Pflegeeltern nehmen Kinder auf, die bei den leiblichen Familien nicht bleiben können. Doch in Ballungsräumen, aber auch in ländlichen Gegenden fehlen Pflegeeltern. In manchen Fällen ist die Suche besonders schwierig - es gibt aber auch Lichtblicke.

Über dieses Thema berichtet: Mittags in Franken am .

Schon im April hat das Jugendamt in Neustadt an der Aisch-Bad Windsheim Alarm geschlagen: Man suche dringend Pflegeeltern. Nun, fast ein halbes Jahr später, hat sich die Lage nicht entspannt: "Wenn wir in die Zukunft schauen, macht uns das schon Sorgen, ob wir genug Familien finden", sagt Sigrid Mosé, die sich seit 39 Jahren beim Jugendamt Neustadt an der Aisch um die Pflegekinder kümmert.

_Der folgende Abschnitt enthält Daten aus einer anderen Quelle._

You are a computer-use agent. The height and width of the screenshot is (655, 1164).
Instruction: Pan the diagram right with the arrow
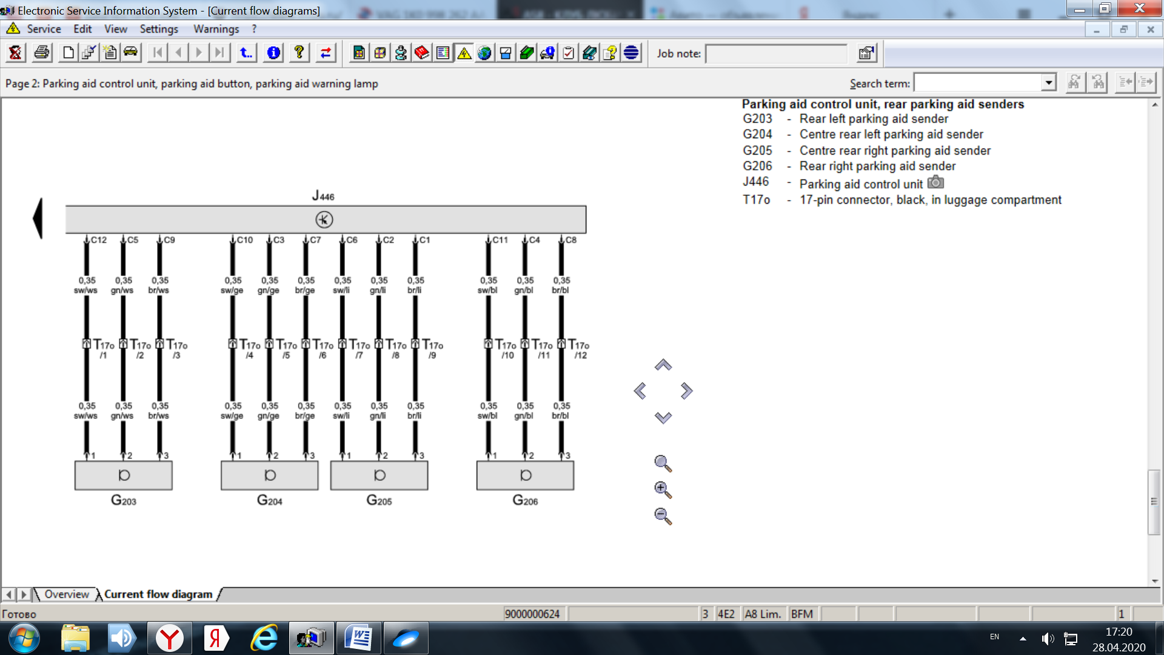pos(686,391)
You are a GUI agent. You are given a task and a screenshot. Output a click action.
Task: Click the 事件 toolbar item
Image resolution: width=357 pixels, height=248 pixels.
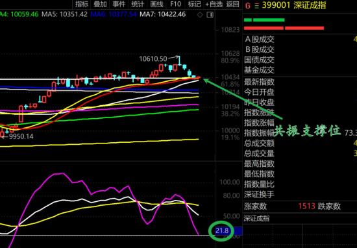[119, 4]
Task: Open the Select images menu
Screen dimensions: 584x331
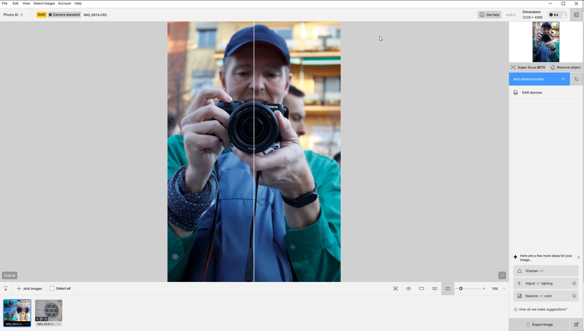Action: [x=44, y=3]
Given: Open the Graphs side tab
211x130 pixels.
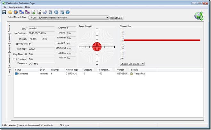Looking at the screenshot, I should click(9, 48).
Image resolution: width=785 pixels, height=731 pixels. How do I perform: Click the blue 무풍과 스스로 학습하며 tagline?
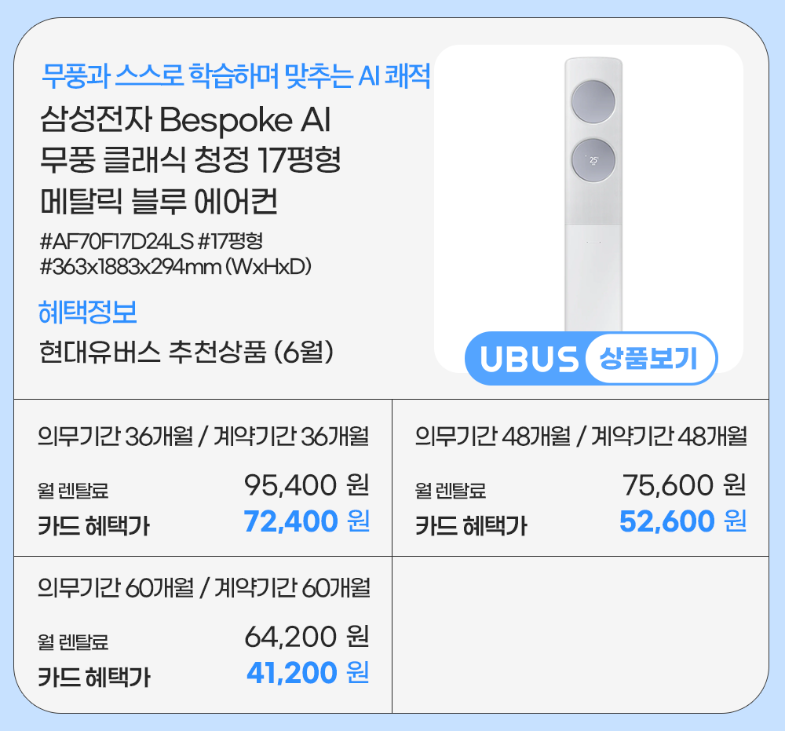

Besonders schwer, so erzählt sie, sei die Suche nach Familien für Kinder, die durch Alkohol in der Schwangerschaft geschädigt wurden. Und auch für ältere Kinder ein dauerhaftes Zuhause zu finden, sei kompliziert: "Eine 13-Jährige hat mal zu mir gesagt: 'Frau Mosé, ich möchte einfach nochmal erleben, wie das ist, Mama und Papa zu haben!'"

Von Passau bis Bamberg: Pflegefamilien fehlen

In vielen Jugendämtern in Bayern ist die Situation so wie im Landkreis Neustadt an der Aisch-Bad Windsheim: Auf Anfrage des BR bestätigt das Bayerische Landesjugendamt ein "Defizit an Pflegeeltern, vor allem in den Ballungsregionen". Die aktuellsten Zahlen sind aus dem Jahr 2021. Damals waren laut Bayerischem Landesamt für Statistik 7.587 Kinder in Pflegefamilien in Bayern untergebracht. Als Alternative hierzu kommen Kinder und Jugendliche oft in Heimen oder betreuten Wohngruppen unter.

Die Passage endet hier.